This post is for anyone thinking about a CupCake and wondering what the extrusion is really like. The rest of y’all, go away for a bit.
First extrusion, no CAM happening, just heating up the extruder and running filament.
Here’s the extruded pile from a different angle. It’s a fairly clean thread. It hardens a couple of inches from the nozzle. The piled up coils feel soft even though the extruded filament is stiff, because it’s smooth instead of scratchy.
Trying to Print a Cup
Small, simple cup from Thingiverse. Should be easy to print, right? Whuh, it comes out lying down.
Not so whippy. Of course laying down is going to be a tough orientation since there’s no support material to hold up overhangs; but these are really wretched. They’re the first things I ever printed, so I didn’t expect much — just wanted to see what would happen and what would need to be tuned.
Among other things, the “raft” underneath (two layers of opposing zig-zag that help the build stick to the table) wasn’t printing or it wasn’t sticking to the build table. So partway through printing the cup, the nozzle would stick to what it had just printed and drag the whole thing around.
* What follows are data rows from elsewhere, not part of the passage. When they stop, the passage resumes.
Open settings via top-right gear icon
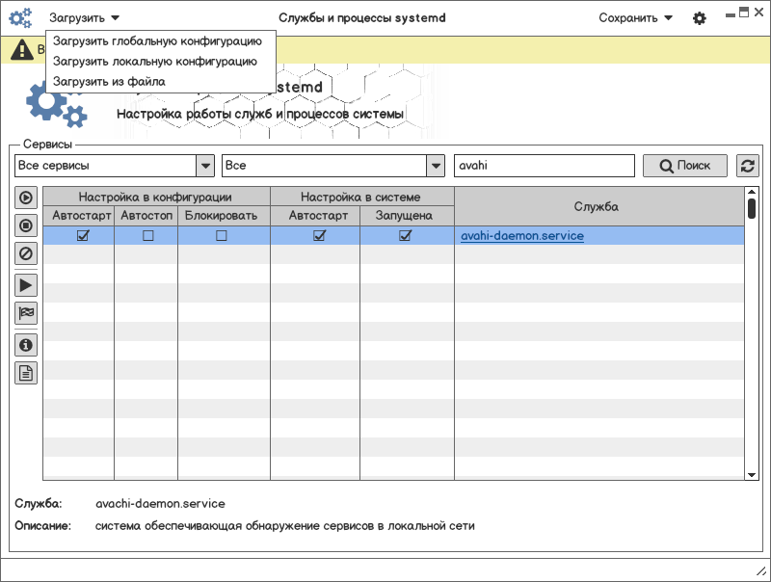(700, 18)
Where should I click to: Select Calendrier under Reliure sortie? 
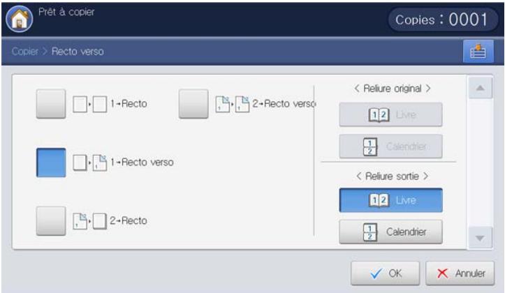click(x=390, y=232)
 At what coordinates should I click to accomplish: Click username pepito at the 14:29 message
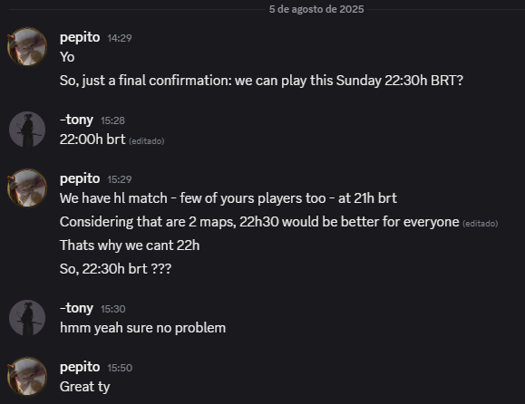(80, 37)

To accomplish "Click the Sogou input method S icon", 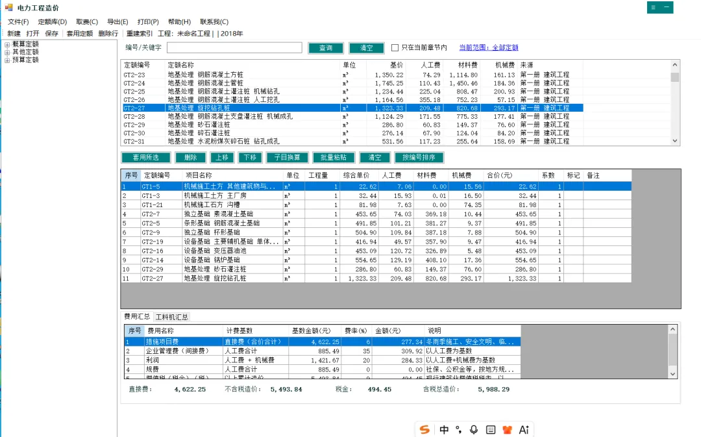I will (x=424, y=430).
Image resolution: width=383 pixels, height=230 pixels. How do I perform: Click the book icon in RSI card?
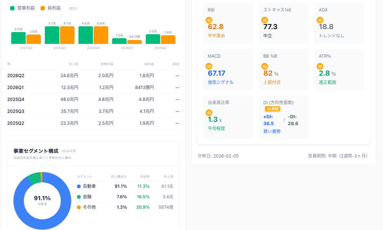tap(209, 20)
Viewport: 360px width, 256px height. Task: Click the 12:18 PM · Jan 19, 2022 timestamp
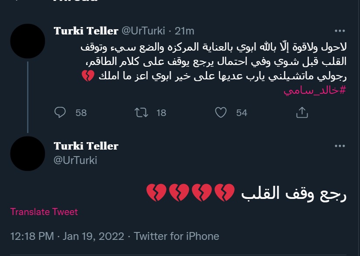[67, 236]
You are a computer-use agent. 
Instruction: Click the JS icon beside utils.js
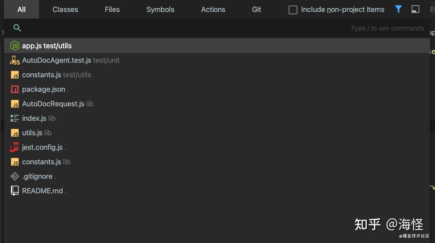pyautogui.click(x=14, y=133)
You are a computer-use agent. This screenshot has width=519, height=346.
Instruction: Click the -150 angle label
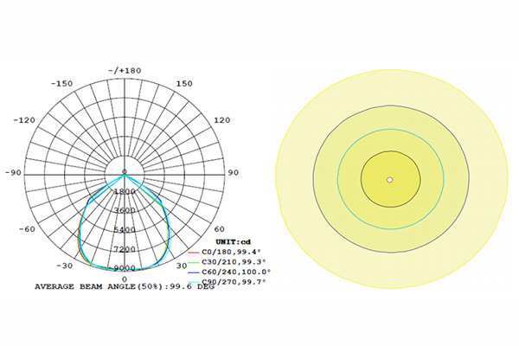point(61,84)
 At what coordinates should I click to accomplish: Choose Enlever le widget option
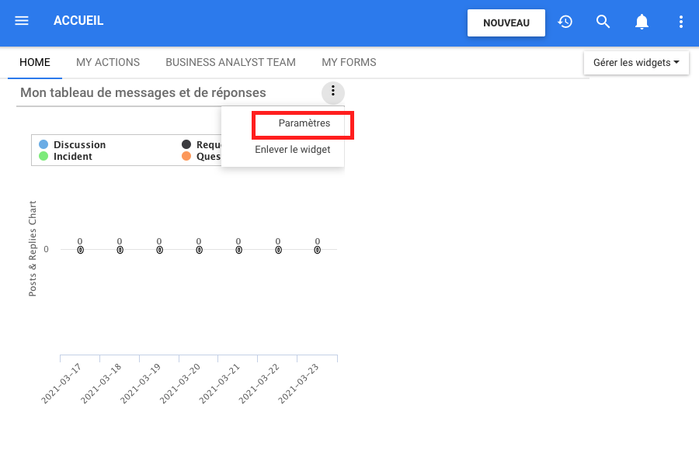pos(292,150)
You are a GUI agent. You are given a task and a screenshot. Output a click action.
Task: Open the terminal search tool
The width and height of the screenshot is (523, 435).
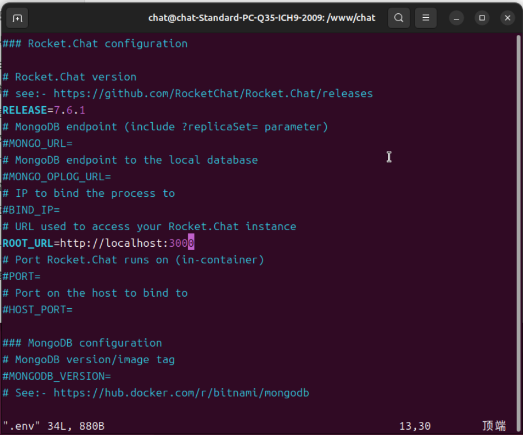[398, 18]
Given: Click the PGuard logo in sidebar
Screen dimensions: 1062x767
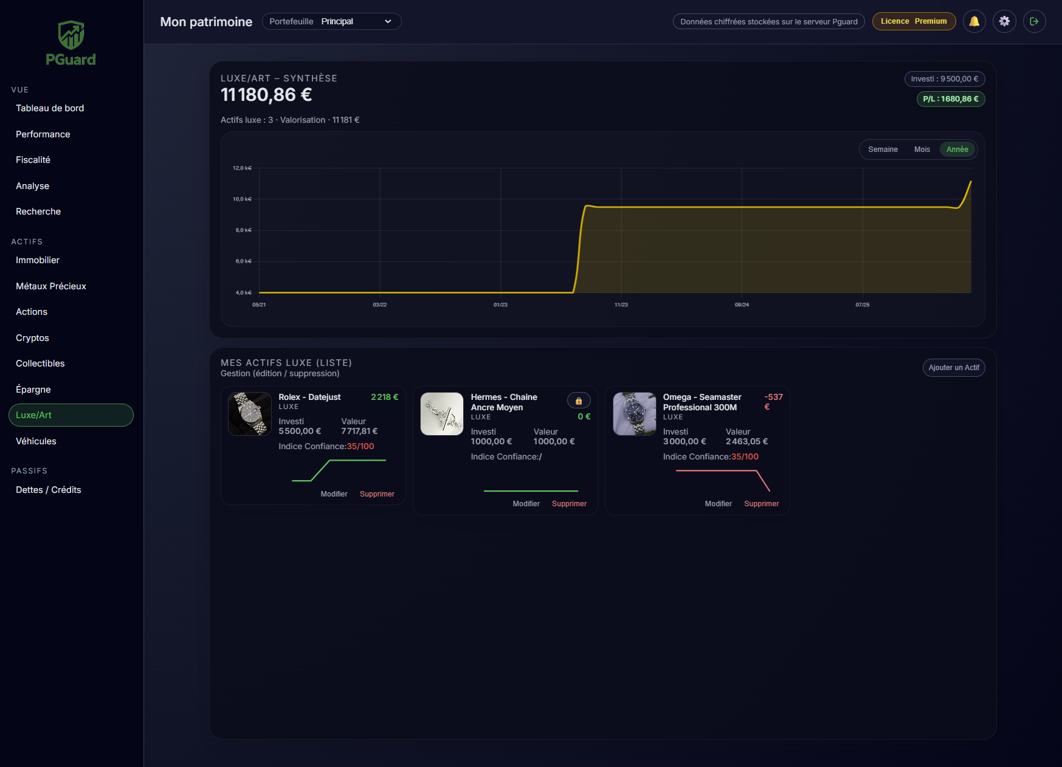Looking at the screenshot, I should click(71, 43).
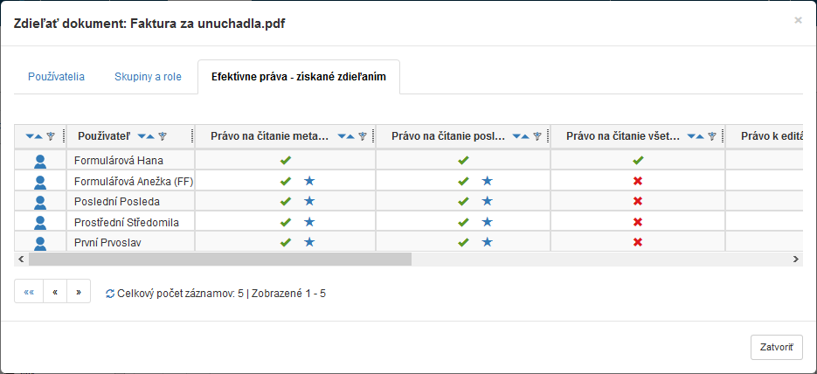The image size is (817, 374).
Task: Click green checkmark under 'Právo na čítanie všet...'
Action: tap(638, 161)
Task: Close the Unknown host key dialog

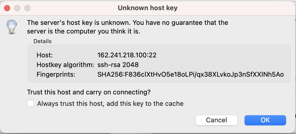Action: point(7,8)
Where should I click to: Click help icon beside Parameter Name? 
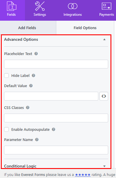tap(37, 140)
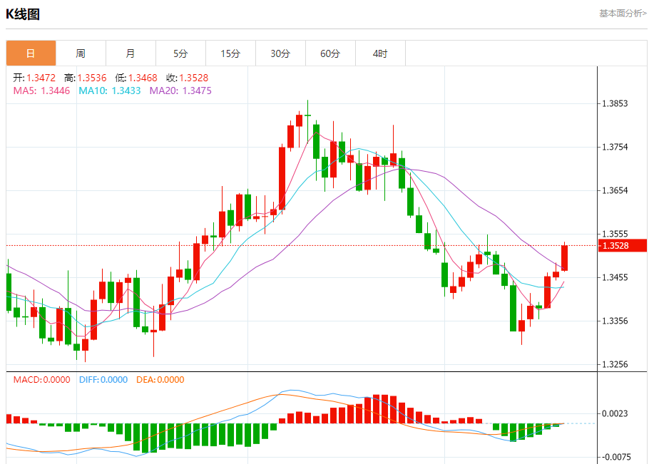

I had misunderstood and thought that the build needed to be initiated with the Z axis at about 1.5 extrusion diameters above the table, but it should really be about .5 diameters. The way I was doing it, it was just dropping a filament onto the table, not sticking it to the table.
I started cup #4 with the nozzle low enough to the table for the first layer to stick properly. Then partway through the build the X axis skipped, as you can see on the left. I suspected I hadn’t sanded the X slide rods well enough, so I removed them, resanded, coated with silicone spray, reinstalled, and tried again.
Very much better! Cup #5 (on the right here and above) was about as good as I hope to get for a laying-down cup. Some filament droop where it was trying to bridge the horizontal gap, but overall worlds better than #1-4.
Reversed Filament
At some point I backed the ABS filament out of the extruder, probably to untangle the coils on my desk. I thought what came out was kind of interesting — reminds me a bit of a plastic screwdriver for adjusting variable inductors.
Printing Pulleys
Since the cup had worn out its novelty, I turned next to the print your own idler pulleys. I think they’ll look better on the CupCake than the wooden ones, and I was pretty sure they’d print right-side-up.
Here’s my first attempt. The infill looks a little thin, which was a pervasive problem with the way my machine was (un)calibrated at the time. (I’m posting this a week later, so there are more updates in the queue.) The threads going across the inside are distracting (although easy to clean), and the pulley’s filaments on the bottom edge’s inner diameter aren’t even stuck to each other.
By now I had figured out that while printing each slice, the Z-axis stepper is disabled and freewheeling rather than electrically braked. So if the first layer of the raft isn’t sticking well enough to the build platform, I manually lower the extruder until it squooshes the filament nicely onto the table so it sticks well. Progress!
I wasn’t wild about the look of the diagonal infill, so I adjusted Skeinforge to give me all concentric fill. The perimeter and concentric fills are called “shells;” so I set the parameters Extra Shells on Alternating Solid Layer
, Extra Shells on Base
, and Extra Shells on Sparse Layer
to a ridiculously high value like 999.
I also gave up on using the sacrificial foamboard build surfaces; I was having trouble getting the filament to stick and having trouble with it sticking so well it tore up the surface upon removal. MakerBot is now shipping an acrylic (plexiglass) build surface, so I took the hint and cut some scrap plexiglass for my build table.
MakerBot crosshatches theirs on the laser cutter — I’m not quite sure why — so I scratched lines into mine as well. I printed this idler pulley without a raft and you can see the imprint of the lines on the underside of the pulley. I think I won’t bother scratching up the next build surface I make.
I assumed that the crosshatch is to make it possible/easier to remove the item from the build surface.
–Philip.
hey, good to see it up and running. the reason for the scratches on the acrylic is to make the ABS stick better. Acrylic is nice for a few reasons: foremost is that it is in that golden zone where ABS will stick to it, but won’t completely bond to it. On completely smooth acrylic, the ABS doesn’t stick very well. The cross-hatching gives it a rough surface with crevices that the ABS will fill and stick nicely too. After printing on one for a bit, bits of ABS get stuck in the cracks… this is good as ABS bonds really well to ABS and end up with good build adhesion without too much fuss.
last but not least, acrylic is reusable.
Zach, I wasn’t sure the ABS was sticking to the cracks any better than to the smooth plexi; but you’ve done a lot more testing with it than I have and I’ll take your word for it. Thanks for the note!